Which of the lines below hold the word "Associate"? Pull each of them out.

▼▼▼

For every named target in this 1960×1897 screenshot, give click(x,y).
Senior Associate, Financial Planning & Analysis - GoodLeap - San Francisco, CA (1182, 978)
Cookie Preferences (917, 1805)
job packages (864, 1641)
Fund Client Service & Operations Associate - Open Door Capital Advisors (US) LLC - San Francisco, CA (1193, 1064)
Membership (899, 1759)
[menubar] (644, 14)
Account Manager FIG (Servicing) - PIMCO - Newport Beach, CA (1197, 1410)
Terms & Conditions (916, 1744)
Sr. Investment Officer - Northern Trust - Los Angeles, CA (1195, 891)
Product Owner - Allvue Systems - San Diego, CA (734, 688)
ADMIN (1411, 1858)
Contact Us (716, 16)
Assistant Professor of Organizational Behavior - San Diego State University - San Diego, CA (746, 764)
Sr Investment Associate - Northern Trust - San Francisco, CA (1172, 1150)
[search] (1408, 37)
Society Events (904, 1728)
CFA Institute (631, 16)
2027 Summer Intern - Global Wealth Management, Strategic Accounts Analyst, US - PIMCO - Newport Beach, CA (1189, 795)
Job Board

▲▲▲

▶ [Response]:
Senior Associate, Financial Planning & Analysis - GoodLeap - San Francisco, CA (1182, 978)
Fund Client Service & Operations Associate - Open Door Capital Advisors (US) LLC - San Francisco, CA (1193, 1064)
Sr Investment Associate - Northern Trust - San Francisco, CA (1172, 1150)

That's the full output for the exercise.